Listed records: Begin

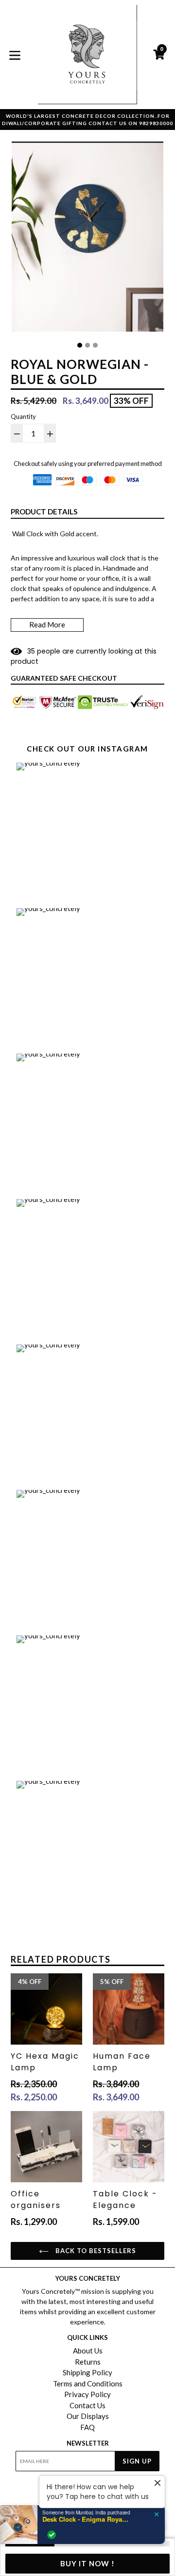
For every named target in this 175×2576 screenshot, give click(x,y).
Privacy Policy (87, 2394)
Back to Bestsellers (95, 2251)
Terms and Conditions (87, 2383)
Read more (47, 624)
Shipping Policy (87, 2372)
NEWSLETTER (88, 2443)
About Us (88, 2350)
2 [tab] (87, 345)
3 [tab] (95, 345)
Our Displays (88, 2416)
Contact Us (87, 2405)
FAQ (87, 2427)
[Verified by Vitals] (56, 2534)
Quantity (23, 416)
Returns (88, 2361)
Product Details (44, 511)
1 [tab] (79, 345)
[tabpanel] (87, 239)
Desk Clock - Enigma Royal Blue (91, 2519)
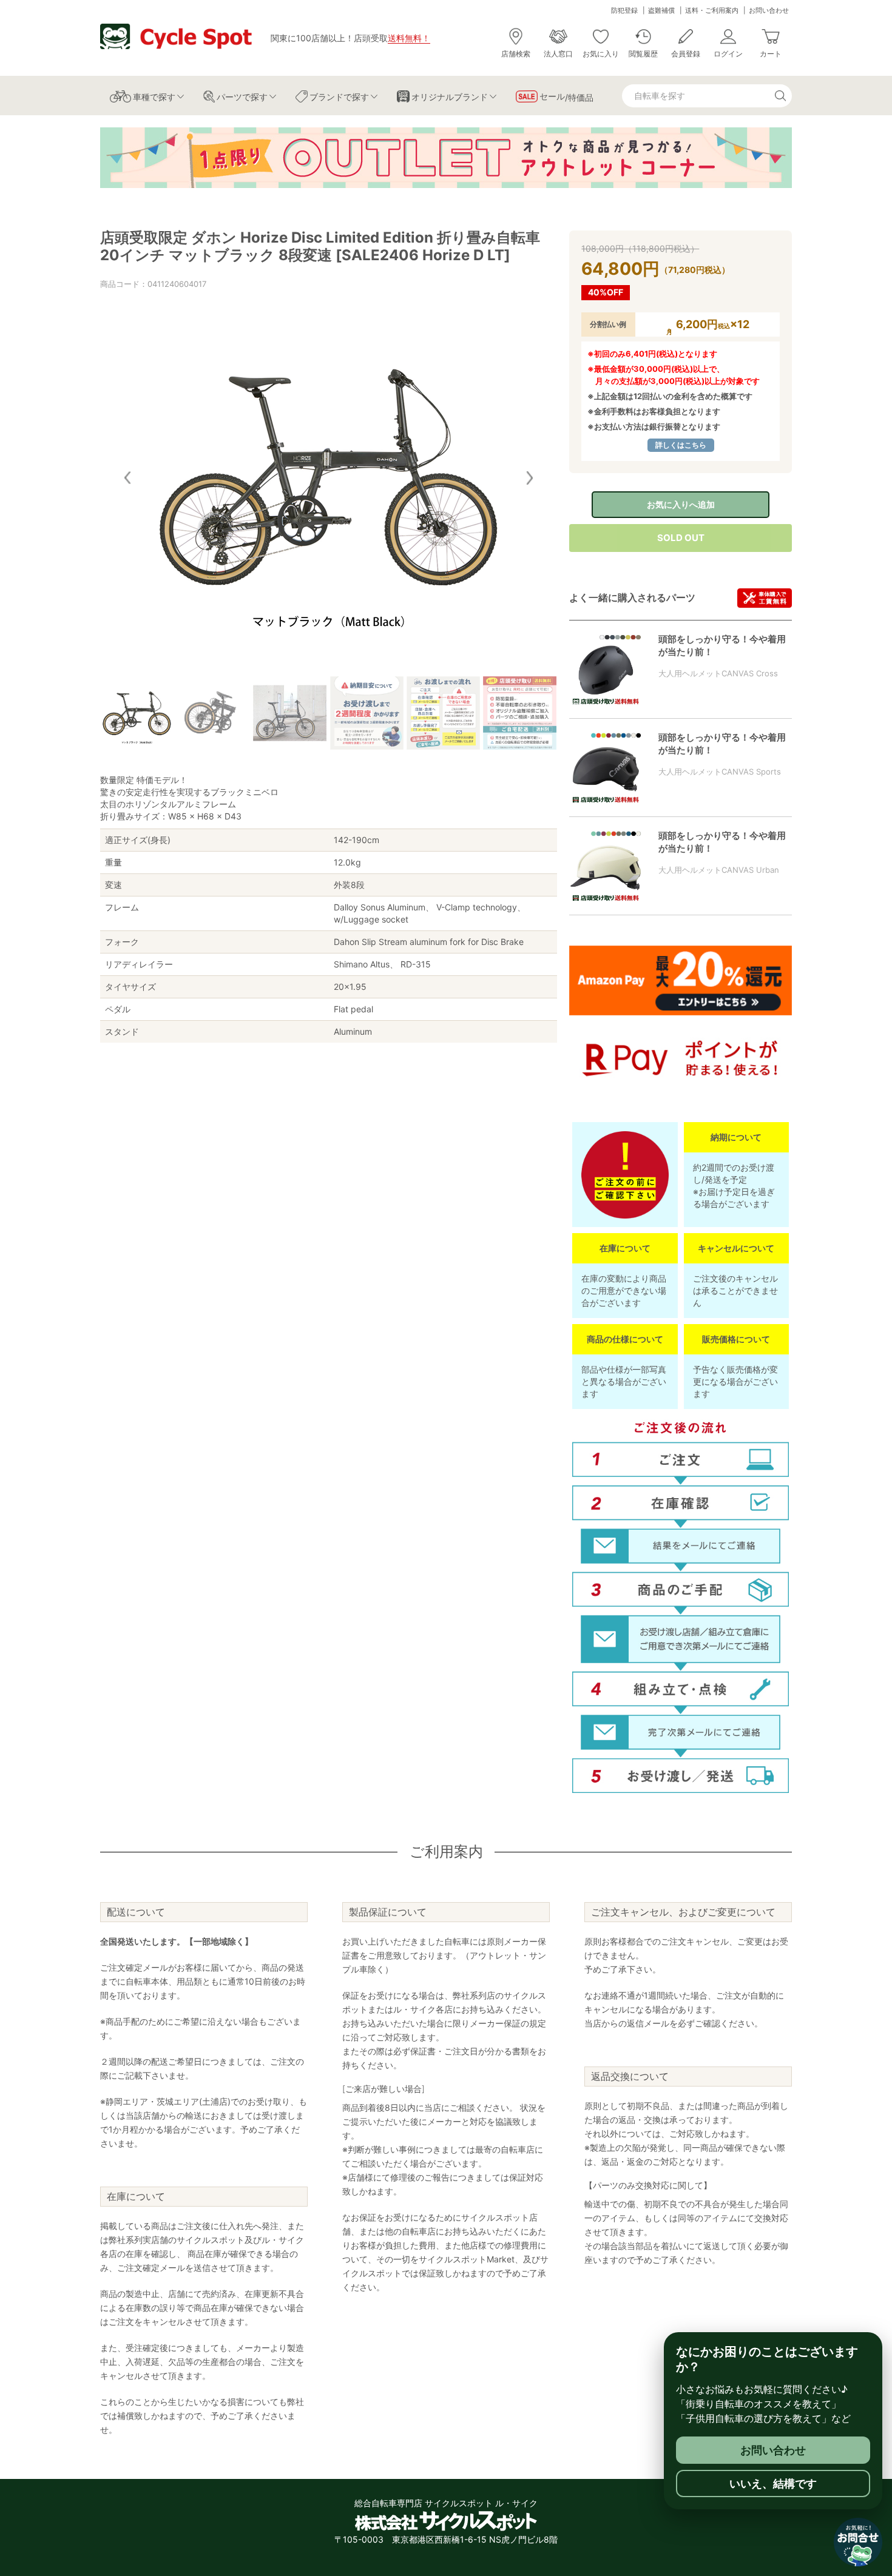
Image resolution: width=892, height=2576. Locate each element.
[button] (530, 478)
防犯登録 (624, 10)
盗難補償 (661, 10)
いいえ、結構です (773, 2483)
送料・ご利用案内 (711, 10)
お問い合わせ (769, 10)
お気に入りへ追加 (681, 504)
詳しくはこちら (680, 444)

Listed records: End

- Exercise
Leaving the pictures out, output the material exactly as it appears.

- Your response
For every named target in this 175×2576 screenshot, give click(x,y).
Privacy Policy (87, 2394)
Back to Bestsellers (95, 2251)
Terms and Conditions (87, 2383)
Read more (47, 624)
Shipping Policy (87, 2372)
NEWSLETTER (88, 2443)
About Us (88, 2350)
2 [tab] (87, 345)
3 [tab] (95, 345)
Our Displays (88, 2416)
Contact Us (87, 2405)
FAQ (87, 2427)
[Verified by Vitals] (56, 2534)
Quantity (23, 416)
Returns (88, 2361)
Product Details (44, 511)
1 [tab] (79, 345)
[tabpanel] (87, 239)
Desk Clock - Enigma Royal Blue (91, 2519)
Image resolution: width=892, height=2576. Locate each element.
[button] (530, 478)
防犯登録 (624, 10)
盗難補償 (661, 10)
いいえ、結構です (773, 2483)
送料・ご利用案内 (711, 10)
お問い合わせ (769, 10)
お気に入りへ追加 (681, 504)
詳しくはこちら (680, 444)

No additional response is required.